COMPETITIVE_PROMPT_COUNT / COMPETITIVE_PROMPT_SEED: size and reproducibility of the generated prompt set.
OPENCANDLE_COMPETITIVE_PANEL=frozen: rerun the fixed historical-loss panel instead of generating prompts.
OPENCANDLE_COMPETITIVE_PROMPT (with _ID, _TOPIC, _COMPLEXITY, _FOCUS): pin one fixed prompt instead of generating.
OPENCANDLE_COMPETITIVE_PROVIDER / OPENCANDLE_COMPETITIVE_MODEL: judge and prompt-generation model. Defaults prefer configured Google auth with gemini-2.5-flash, then the first configured model.
OPENCANDLE_COMPETITIVE_ACPX_COMMAND and per-baseline *_AGENT_COMMAND / *_MODEL overrides, timeouts, and OPENCANDLE_COMPETITIVE_PREFLIGHT=0 to skip baseline smoke calls.
OPENCANDLE_MANUAL_RUN_SETTLE_GRACE_MS: settle window (ms) used by the competitive eval runner when it calls the shared harness.

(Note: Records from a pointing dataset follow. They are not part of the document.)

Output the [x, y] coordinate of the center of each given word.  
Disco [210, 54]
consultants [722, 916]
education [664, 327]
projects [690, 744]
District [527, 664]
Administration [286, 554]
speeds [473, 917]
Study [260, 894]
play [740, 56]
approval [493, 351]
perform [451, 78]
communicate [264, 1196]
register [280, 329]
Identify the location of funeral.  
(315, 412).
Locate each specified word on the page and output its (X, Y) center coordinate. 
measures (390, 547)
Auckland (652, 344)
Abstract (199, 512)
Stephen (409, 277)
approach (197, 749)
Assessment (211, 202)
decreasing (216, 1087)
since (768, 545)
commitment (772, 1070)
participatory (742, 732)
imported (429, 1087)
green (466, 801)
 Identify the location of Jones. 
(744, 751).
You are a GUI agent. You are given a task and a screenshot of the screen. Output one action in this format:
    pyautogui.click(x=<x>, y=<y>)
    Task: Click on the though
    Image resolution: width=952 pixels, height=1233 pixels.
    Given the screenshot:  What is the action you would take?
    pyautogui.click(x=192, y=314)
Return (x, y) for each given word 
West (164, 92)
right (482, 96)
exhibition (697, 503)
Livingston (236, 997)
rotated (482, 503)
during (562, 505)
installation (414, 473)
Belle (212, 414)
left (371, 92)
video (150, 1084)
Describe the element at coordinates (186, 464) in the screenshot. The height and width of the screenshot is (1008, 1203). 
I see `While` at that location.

Do not commit raw transcripts or one-off run reports; treat run files as local evidence.

GUI Browser Smoke

Run the GUI in one terminal:

npm run gui

Then run the browser smoke in another terminal:

npm run test:gui:browser

Set OPENCANDLE_GUI_URL to target a non-default local URL. GUI smoke testing should cover desktop and mobile widths when UI behavior changes.

For visual or GUI behavior changes, also build the web bundle:

npm run gui:web:build

At minimum, exercise prompts that render stock quotes, quote comparison, options chains, SEC filings, macro/FRED data, and news/search so the matching tool cards render from saved session state.

Agent Harness

The file-based harness lets another coding agent drive OpenCandle as a simulated user and inspect the resulting trace.

npx tsx tests/harness/cli.ts run --prompt "What is AAPL trading at?" --ipc /tmp/oc-test &
npx tsx tests/harness/cli.ts wait --ipc /tmp/oc-test
npx tsx tests/harness/cli.ts trace --ipc /tmp/oc-test

If the run asks a question:

npx tsx tests/harness/cli.ts answer --ipc /tmp/oc-test --value "Moderate"

To drive a follow-up prompt into the same live session, use send:

npx tsx tests/harness/cli.ts send --prompt "What about at $500?" --ipc /tmp/oc-test

run exits after a bounded idle window once its prompt (and any send follow-ups) settle: 120s by default, reset by each accepted follow-up; override with --linger.

The final trace.json includes tool calls, results, interactions, final text, duration, and OpenCandle custom entries such as workflow dispatch, request-understanding output, disclaimers, and degradation notes.

Request-Understanding Fixtures

Request-understanding fixtures live in tests/fixtures/router/ and are included in npm test.

Use them when changing:

src/routing/router-prompt.ts
src/routing/router.ts
task-selection model choice
multi-turn context handling
preference extraction or slot resolution

The live fixture eval is opt-in:

npm run eval -- router-live

It uses OPENCANDLE_ROUTER_PROVIDER and OPENCANDLE_ROUTER_MODEL when set. Defaults are anthropic and claude-haiku-4-5, so it requires matching live model credentials unless you override those env vars.

Treat task-selection mismatches as regressions even when the aggregate pass rate looks acceptable.

Test Data Rules

Mock globalThis.fetch in unit tests.
Store response fixtures under tests/fixtures/<provider>/.
Do not commit real account balances, names, or exact holdings in fixtures.
Preserve classification-relevant signal such as tickers, horizons, and risk phrasing.
Keep live API checks out of the default unit test path.